→ **PAGE**
===
If we have (assume operator is already correctly overloaded for an object MyObject) :

    MyObject obj1;
    MyObject obj2;
    cout << obj1 << obj2;

Now, there will be subexpressions like ((cout << obj1) << obj2)); The question is why can we not return by value ? (Ok, let's assume that it's allowed return ostream as value) If cout << obj1 return a stream object instead of a reference, what is the difference ? Why is chaining impossible then ? Just as with overloading of the '=' operator, we can't chain like A=B=C=D if we return by value. Why ?


Thank you for answers. I realize that I can chain without return by reference, but my output is quite different when overloading '='. If I write :

    class Blah{
    public:
       Blah();
       Blah(int x, int y);
       int x;
       int y;
       Blah operator =(Blah rhs);
     };
     Blah::Blah(){}
     Blah::Blah(int xp, int yp){
       x = xp;
       y = yp;
     }
     Blah Blah::operator =(Blah rhs){
       Blah ret;
       ret.x = rhs.x;
       ret.y = rhs.y;
       return ret;
     }
    int main(){

      Blah b1(2,3);
      Blah b2(4,1);
      Blah b3(8,9);
      Blah b4(7,5);
      b3 = b4 = b2 = b1;
      cout << b3.x << ", " << b3.y << endl;
      cout << b4.x << ", " << b4.y << endl;
      cout << b2.x << ", " << b2.y << endl;
      cout << b1.x << ", " << b1.y << endl;
          return 0;
     }

The output from this is : 8,9 7,5 4,1 2,3

But if I overload with return by reference and set the parameter as reference, and modify and return *this when overloading instead, I get : 2,3 2,3 2,3 2,3

What is the reason no objects are altered in the first example ? Is it because of lvalues vs rvalues ? How about shorthand operators in comparison?
===
→ **EXERCISE BRIEF**
Continue the forum question about returning overloaded C++ operators by value, starting after its final sentence. The material that comes next is from an unrelated source.

→ **Target position records**
===
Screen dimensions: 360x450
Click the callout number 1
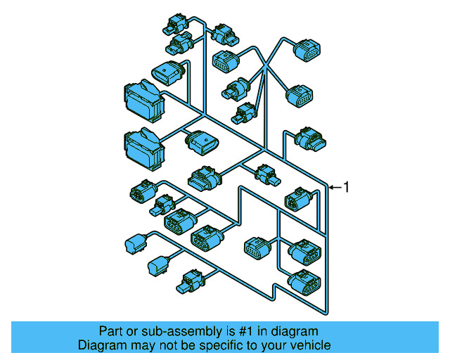345,187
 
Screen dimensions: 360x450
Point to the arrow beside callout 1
335,187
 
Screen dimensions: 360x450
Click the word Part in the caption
110,331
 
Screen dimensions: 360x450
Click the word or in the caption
131,331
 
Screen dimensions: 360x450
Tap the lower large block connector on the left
143,146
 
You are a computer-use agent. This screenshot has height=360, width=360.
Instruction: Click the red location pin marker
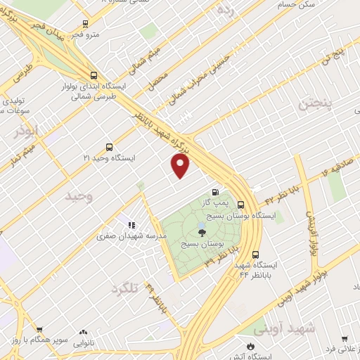click(181, 166)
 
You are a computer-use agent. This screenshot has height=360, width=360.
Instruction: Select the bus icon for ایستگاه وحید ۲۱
click(108, 147)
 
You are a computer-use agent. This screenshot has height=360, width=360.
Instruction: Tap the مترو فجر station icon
click(85, 22)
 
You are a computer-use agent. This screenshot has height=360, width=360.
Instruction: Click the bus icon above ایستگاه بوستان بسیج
click(241, 205)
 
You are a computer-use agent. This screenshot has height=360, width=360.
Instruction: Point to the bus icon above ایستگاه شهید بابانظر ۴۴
click(255, 255)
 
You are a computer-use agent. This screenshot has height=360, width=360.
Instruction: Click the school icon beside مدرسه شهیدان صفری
click(131, 225)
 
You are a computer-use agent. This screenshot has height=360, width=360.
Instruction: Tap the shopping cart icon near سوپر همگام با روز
click(39, 329)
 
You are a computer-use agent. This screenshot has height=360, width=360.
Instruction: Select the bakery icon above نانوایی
click(84, 332)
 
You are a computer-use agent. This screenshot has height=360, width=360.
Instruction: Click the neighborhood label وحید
click(79, 196)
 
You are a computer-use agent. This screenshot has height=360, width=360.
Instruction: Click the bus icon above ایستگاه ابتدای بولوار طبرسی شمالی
click(94, 75)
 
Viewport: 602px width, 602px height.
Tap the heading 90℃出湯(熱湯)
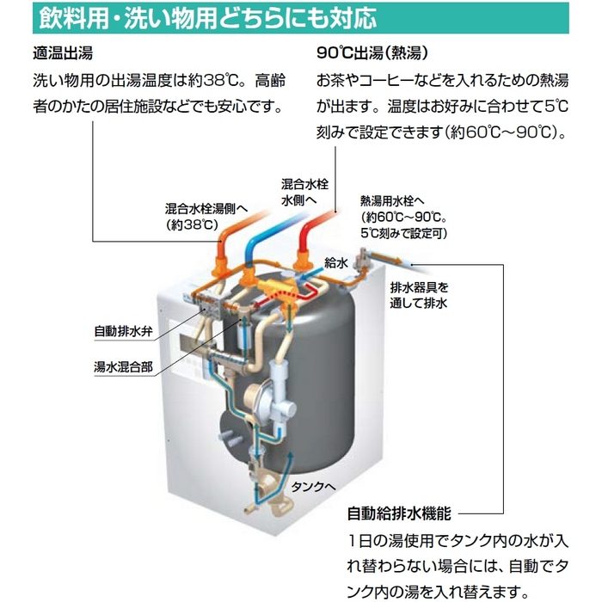[372, 52]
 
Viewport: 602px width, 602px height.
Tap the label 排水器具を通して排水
[420, 294]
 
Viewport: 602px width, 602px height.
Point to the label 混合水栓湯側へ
[206, 207]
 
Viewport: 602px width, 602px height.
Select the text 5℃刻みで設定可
[404, 232]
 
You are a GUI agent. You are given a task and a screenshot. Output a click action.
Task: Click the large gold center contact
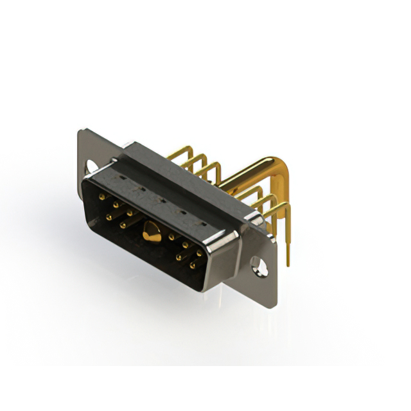(x=151, y=232)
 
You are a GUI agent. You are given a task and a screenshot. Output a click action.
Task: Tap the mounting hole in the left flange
(x=91, y=166)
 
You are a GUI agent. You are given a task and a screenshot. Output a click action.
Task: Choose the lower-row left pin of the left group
(x=109, y=216)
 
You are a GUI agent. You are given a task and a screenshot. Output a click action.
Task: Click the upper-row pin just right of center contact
(x=171, y=237)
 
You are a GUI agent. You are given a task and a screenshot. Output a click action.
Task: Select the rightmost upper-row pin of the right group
(x=199, y=252)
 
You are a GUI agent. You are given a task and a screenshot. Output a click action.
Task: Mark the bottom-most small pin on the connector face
(x=191, y=264)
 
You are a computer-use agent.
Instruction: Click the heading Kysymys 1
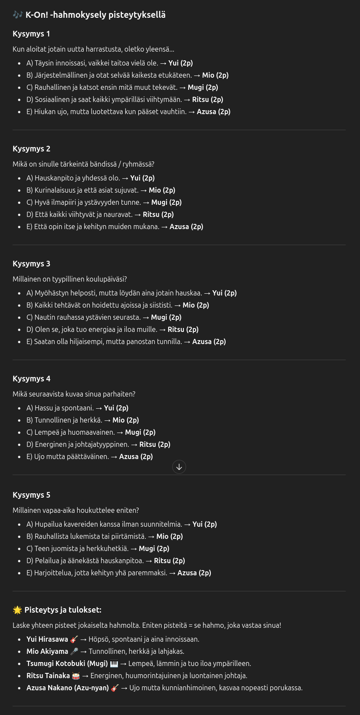point(31,34)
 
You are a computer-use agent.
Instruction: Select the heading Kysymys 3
point(31,264)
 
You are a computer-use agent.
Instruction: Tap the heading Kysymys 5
point(31,495)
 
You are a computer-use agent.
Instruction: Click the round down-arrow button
point(179,467)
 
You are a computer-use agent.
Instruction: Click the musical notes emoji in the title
point(17,15)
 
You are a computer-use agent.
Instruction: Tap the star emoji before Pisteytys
point(17,610)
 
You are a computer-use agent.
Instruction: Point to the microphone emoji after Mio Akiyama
point(74,651)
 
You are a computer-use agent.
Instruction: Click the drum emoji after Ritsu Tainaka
point(76,676)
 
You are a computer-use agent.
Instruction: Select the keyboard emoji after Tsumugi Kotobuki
point(114,663)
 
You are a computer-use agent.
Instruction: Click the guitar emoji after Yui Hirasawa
point(74,639)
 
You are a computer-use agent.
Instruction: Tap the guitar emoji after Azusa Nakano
point(115,688)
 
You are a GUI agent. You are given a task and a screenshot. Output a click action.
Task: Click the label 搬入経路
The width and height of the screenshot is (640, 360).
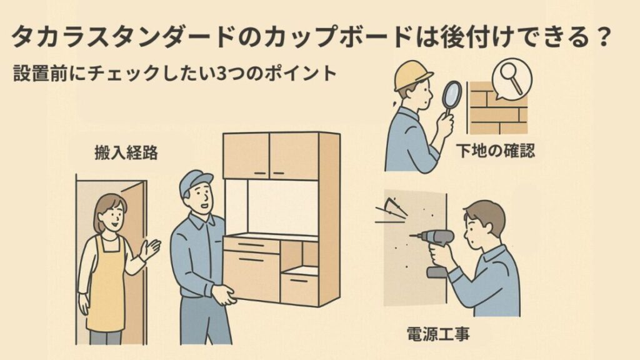point(126,153)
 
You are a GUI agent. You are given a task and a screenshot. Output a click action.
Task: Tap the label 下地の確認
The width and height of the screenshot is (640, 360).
point(495,151)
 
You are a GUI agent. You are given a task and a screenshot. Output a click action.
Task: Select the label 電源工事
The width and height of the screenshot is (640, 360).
point(438,334)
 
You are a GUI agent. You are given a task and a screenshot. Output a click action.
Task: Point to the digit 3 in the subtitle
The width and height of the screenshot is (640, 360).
point(222,73)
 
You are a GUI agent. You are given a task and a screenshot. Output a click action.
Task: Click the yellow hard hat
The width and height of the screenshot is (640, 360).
point(412,76)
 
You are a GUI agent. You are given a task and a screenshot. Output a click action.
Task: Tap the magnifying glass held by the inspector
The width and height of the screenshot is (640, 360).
point(451,99)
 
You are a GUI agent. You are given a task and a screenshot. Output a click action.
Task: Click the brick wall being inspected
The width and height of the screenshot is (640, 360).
point(498,108)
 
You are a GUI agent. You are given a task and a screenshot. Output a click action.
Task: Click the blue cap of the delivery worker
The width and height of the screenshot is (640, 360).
point(195,182)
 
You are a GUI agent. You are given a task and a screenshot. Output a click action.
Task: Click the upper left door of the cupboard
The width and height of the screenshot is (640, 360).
point(246,155)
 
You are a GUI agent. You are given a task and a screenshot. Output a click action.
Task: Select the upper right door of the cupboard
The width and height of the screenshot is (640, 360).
point(294,156)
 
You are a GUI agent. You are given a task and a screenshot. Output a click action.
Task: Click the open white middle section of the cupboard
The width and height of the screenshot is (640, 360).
point(282,208)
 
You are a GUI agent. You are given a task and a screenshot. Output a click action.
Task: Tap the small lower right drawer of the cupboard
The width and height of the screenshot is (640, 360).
point(299,290)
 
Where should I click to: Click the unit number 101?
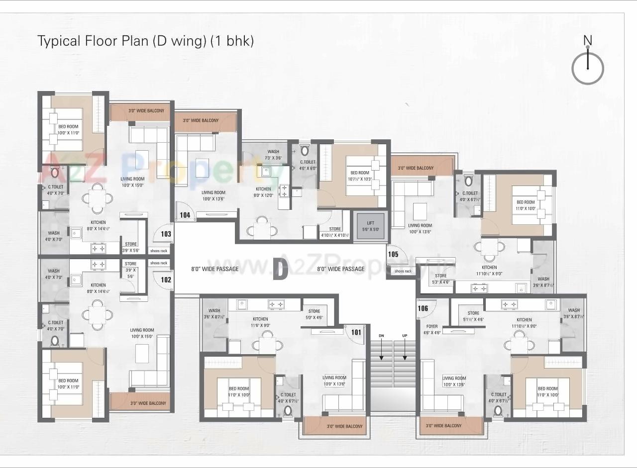pos(356,332)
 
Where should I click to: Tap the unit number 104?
pos(185,215)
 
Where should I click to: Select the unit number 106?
pos(423,308)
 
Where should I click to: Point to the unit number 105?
pos(393,254)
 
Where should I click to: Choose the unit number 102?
pos(166,280)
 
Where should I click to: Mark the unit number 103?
pos(166,234)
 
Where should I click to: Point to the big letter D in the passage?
pos(281,269)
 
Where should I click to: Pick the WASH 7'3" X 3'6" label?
pos(273,155)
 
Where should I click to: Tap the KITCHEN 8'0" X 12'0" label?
pos(263,192)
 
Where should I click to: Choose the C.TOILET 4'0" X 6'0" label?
pos(308,165)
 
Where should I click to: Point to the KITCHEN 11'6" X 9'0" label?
pos(260,322)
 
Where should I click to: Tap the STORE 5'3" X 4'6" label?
pos(440,279)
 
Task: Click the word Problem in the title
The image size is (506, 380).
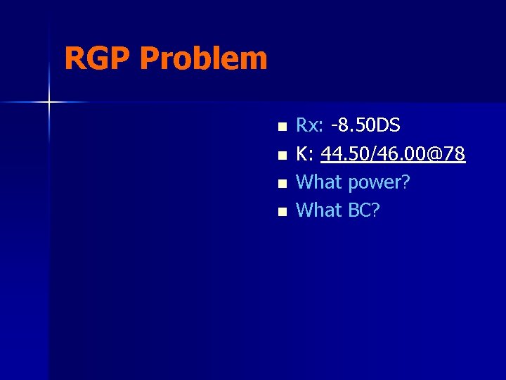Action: coord(203,60)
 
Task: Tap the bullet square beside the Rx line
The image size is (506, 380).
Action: coord(282,127)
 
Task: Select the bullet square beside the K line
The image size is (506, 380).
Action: coord(282,156)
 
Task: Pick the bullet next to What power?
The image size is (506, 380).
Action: coord(282,184)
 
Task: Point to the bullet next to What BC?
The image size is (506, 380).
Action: coord(282,212)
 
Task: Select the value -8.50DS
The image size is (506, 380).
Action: coord(365,126)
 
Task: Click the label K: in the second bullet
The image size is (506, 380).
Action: coord(306,154)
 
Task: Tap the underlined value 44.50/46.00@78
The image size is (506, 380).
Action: coord(393,154)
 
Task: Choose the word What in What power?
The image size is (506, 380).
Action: coord(320,182)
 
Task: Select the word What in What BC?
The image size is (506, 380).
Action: coord(320,210)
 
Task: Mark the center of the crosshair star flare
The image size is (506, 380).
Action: coord(49,103)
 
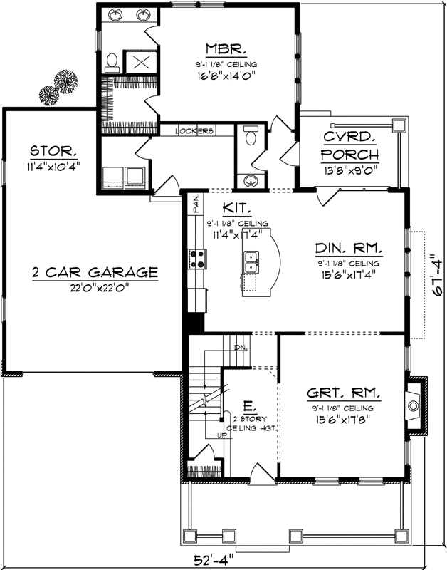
===
→ **REPLY**
Ok, another update. As mentioned, the correct result should be 2,3 for all. However, if I write the overloaded operator as :

     Blah Blah::operator =(Blah rhs){
       x = rhs.x;
       y = rhs.y;
       return *this;
     }

Then, I will get correct results. (2,3 2,3 2,3 2,3). What happens to *this ? The overloaded operator update the lhs with rhs in the overload function, but returning *this seem to be pointless. Where does *this end up in : b3 = b4 = b2 = b1 ? Will it try to return to the left, so that it actually returns nothing when the chain reaches b3 (That will try to return to the left)?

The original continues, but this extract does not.